Culture is a form of protection that has evolved from situational pressures. Pre comes to the ” thinking wrong ” and  the  ” people wrong ” enter into the organization in the first place .              He says organizational culture works much like the human immune system to prevent viruses and bacteria from clutching and damaging the body. The problem, of course, is that organizational immune systems can also attack the agents of necessary change, and this has important implications for the approach and integration of people in organizations.


In the discussion, there were also some important observations that pushed against the vision of culture as something that is unitary and static, and towards a vision that cultures are multiple, overlapping and dynamic.


“Organizational culture [is shaped by] the core culture of the society in which we live, although with greater emphasis on certain parts of it.” – Elizabeth Skringar


Organizational culture is formed by and overlaps with other cultures, especially the broader culture of the societies in which it operates. This observation highlights the challenges that global organizations face in establishing and maintaining a unified culture when operating in the context of multiple national, regional and local cultures. How should the leaders make the balance right between  the  promotion  of  one ” culture ” in the organization at the time  it  still allowing the                influence of  the  cultures local ?  
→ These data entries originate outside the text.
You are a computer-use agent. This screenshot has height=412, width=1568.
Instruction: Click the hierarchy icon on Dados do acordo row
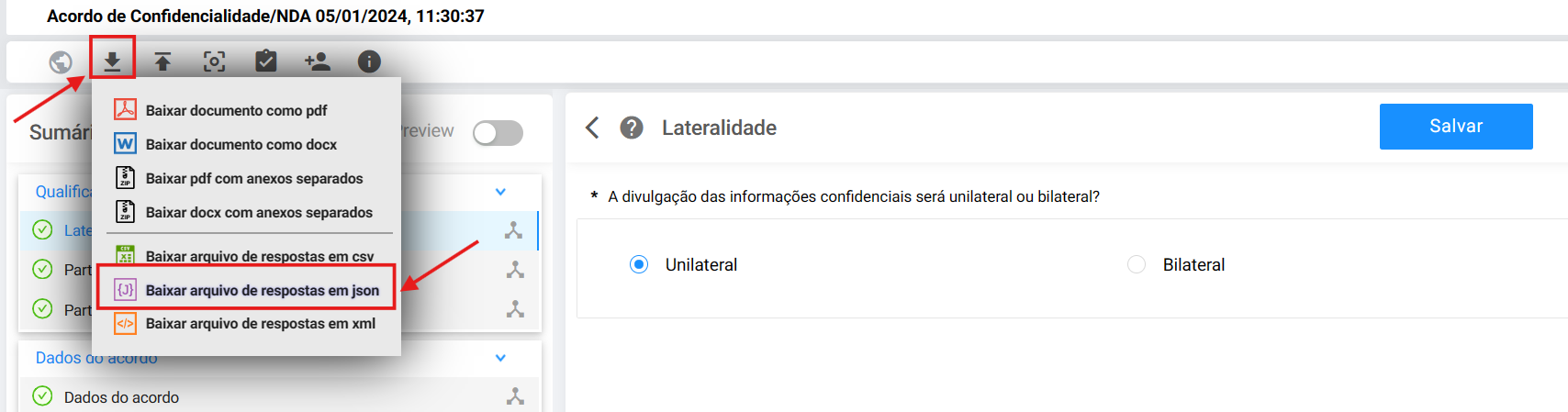point(515,396)
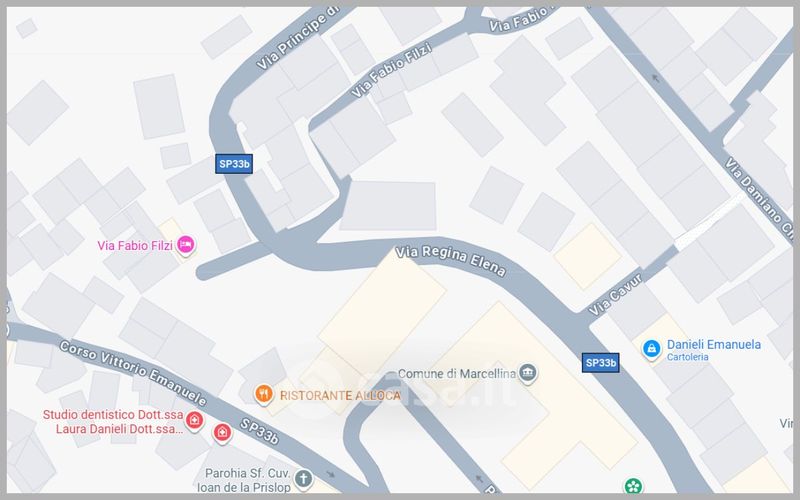Viewport: 800px width, 500px height.
Task: Click the green flower icon at the bottom right
Action: click(633, 486)
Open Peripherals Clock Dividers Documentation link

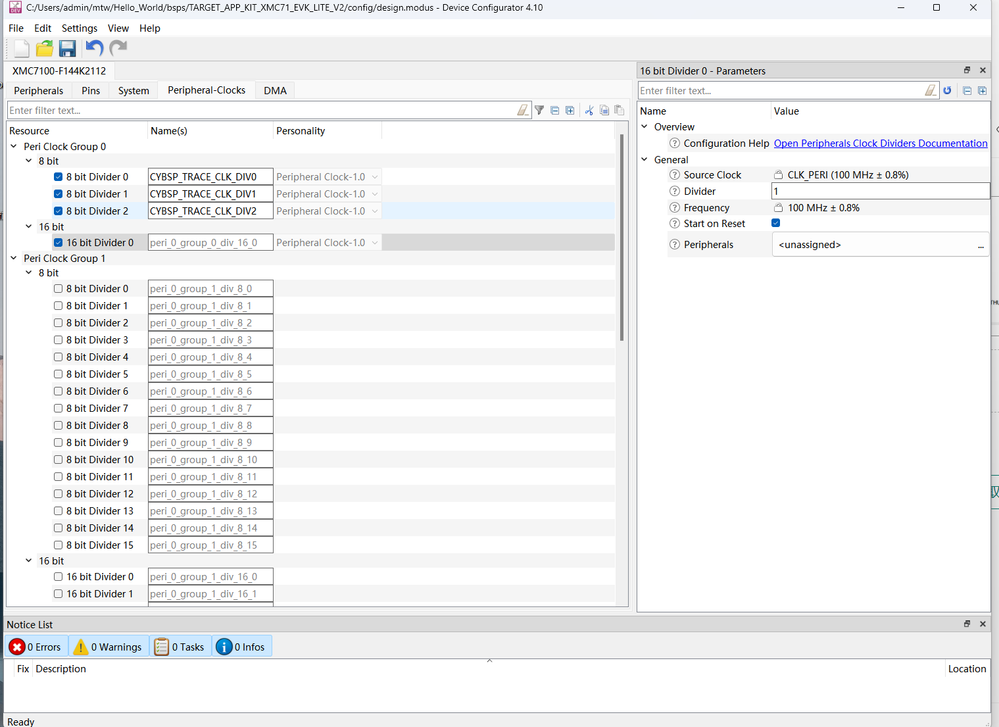(879, 142)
“On top of that, it simplifies the situation in large organizations to assume that there is only one culture … and it is risky for new leaders to ignore subcultures.” – Rolf Winkler


Organizational cultures are never monolithic. There are many factors that drive internal variations in the culture of business functions (for example, finance versus marketing) and units (for example, a fast-moving consumer products division versus a pharmaceutical division of a company. diversified). The history of acquiring a company is also important in defining its culture and sub-cultures. Depending on how acquisition and integration are managed, inherited cultures from acquired units can persist for surprisingly long periods of time.

“ An organization is living culture which can be adapted to the reality as quickly as possible ” – Abdi Osman Jama                  

Finally, cultures are dynamic. They change, gradually and constantly, in response to external and internal changes. By  Therefore try to assess the culture organizational is complicated by the fact that you ‘re trying to hit target in motion  But it also opens up the possibility that cultural change can be managed as a continuous process rather than through major changes (often in response to crises). Also it highlights the                        thought  of  that one ” destination ” stable can never – in fact never – be reached  The culture of the organization must always learn and develop.        
These perspectives provide the kind of holistic and nuanced view of organizational culture that leaders need to truly understand their organizations, and hope to change them for the better.